__Task statement__.
Extract the data exactly, missing nothing.

__Study material__.

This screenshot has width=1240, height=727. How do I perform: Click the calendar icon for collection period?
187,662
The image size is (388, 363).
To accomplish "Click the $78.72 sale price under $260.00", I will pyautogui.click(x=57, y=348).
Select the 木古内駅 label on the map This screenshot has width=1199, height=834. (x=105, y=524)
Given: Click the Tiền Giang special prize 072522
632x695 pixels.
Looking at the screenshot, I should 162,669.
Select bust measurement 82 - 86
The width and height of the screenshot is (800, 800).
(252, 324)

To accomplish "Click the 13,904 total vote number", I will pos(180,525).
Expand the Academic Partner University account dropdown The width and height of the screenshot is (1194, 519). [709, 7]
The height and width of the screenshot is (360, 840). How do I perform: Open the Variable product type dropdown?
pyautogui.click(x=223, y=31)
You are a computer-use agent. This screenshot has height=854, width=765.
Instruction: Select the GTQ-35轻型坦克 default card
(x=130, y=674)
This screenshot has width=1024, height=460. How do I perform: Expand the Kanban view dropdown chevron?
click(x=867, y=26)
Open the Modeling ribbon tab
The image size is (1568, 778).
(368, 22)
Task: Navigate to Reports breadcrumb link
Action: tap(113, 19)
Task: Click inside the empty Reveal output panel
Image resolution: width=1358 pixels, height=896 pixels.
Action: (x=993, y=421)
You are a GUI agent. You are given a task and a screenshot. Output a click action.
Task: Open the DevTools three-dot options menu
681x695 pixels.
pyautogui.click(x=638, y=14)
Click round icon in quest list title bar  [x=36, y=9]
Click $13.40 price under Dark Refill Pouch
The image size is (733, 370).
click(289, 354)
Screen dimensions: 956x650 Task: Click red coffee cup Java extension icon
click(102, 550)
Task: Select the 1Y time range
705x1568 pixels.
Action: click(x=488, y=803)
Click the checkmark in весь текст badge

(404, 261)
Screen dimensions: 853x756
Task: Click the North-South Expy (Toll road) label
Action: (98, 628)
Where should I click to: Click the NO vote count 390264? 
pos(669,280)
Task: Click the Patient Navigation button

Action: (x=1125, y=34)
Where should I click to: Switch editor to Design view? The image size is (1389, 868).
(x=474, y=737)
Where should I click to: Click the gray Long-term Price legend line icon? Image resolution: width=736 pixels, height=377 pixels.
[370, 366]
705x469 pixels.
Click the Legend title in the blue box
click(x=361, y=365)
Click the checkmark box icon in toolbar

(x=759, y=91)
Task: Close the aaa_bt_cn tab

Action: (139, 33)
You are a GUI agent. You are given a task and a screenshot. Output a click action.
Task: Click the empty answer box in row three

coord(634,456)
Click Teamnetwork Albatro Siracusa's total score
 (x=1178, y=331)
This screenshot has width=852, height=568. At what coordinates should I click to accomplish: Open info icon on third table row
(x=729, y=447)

__Exercise solution__.
This screenshot has width=1240, height=727. How do I perform: Click the calendar icon for collection period?
187,662
The image size is (388, 363).
To accomplish "Click the $78.72 sale price under $260.00", I will pyautogui.click(x=57, y=348).
Select the 木古内駅 label on the map This screenshot has width=1199, height=834. (x=105, y=524)
Given: Click the Tiền Giang special prize 072522
632x695 pixels.
Looking at the screenshot, I should 162,669.
Select bust measurement 82 - 86
The width and height of the screenshot is (800, 800).
(252, 324)

To accomplish "Click the 13,904 total vote number", I will pos(180,525).
Expand the Academic Partner University account dropdown The width and height of the screenshot is (1194, 519). [709, 7]
The height and width of the screenshot is (360, 840). How do I perform: Open the Variable product type dropdown?
pyautogui.click(x=223, y=31)
You are a computer-use agent. This screenshot has height=854, width=765.
Instruction: Select the GTQ-35轻型坦克 default card
(x=130, y=674)
This screenshot has width=1024, height=460. How do I perform: Expand the Kanban view dropdown chevron?
click(x=867, y=26)
Open the Modeling ribbon tab
The image size is (1568, 778).
(368, 22)
Task: Navigate to Reports breadcrumb link
Action: tap(113, 19)
Task: Click inside the empty Reveal output panel
Image resolution: width=1358 pixels, height=896 pixels.
Action: (x=993, y=421)
You are a GUI agent. You are given a task and a screenshot. Output a click action.
Task: Open the DevTools three-dot options menu
681x695 pixels.
pyautogui.click(x=638, y=14)
Click round icon in quest list title bar  [x=36, y=9]
Click $13.40 price under Dark Refill Pouch
The image size is (733, 370).
click(289, 354)
Screen dimensions: 956x650 Task: Click red coffee cup Java extension icon
click(102, 550)
Task: Select the 1Y time range
705x1568 pixels.
Action: click(x=488, y=803)
Click the checkmark in весь текст badge

(404, 261)
Screen dimensions: 853x756
Task: Click the North-South Expy (Toll road) label
Action: (98, 628)
Where should I click to: Click the NO vote count 390264? 
pos(669,280)
Task: Click the Patient Navigation button

Action: (x=1125, y=34)
Where should I click to: Switch editor to Design view? The image size is (1389, 868).
(x=474, y=737)
Where should I click to: Click the gray Long-term Price legend line icon? Image resolution: width=736 pixels, height=377 pixels.
[370, 366]
705x469 pixels.
Click the Legend title in the blue box
click(x=361, y=365)
Click the checkmark box icon in toolbar

(x=759, y=91)
Task: Close the aaa_bt_cn tab

Action: (139, 33)
You are a GUI agent. You are given a task and a screenshot. Output a click action.
Task: Click the empty answer box in row three

coord(634,456)
Click Teamnetwork Albatro Siracusa's total score
 (x=1178, y=331)
This screenshot has width=852, height=568. At what coordinates should I click to accomplish: Open info icon on third table row
(x=729, y=447)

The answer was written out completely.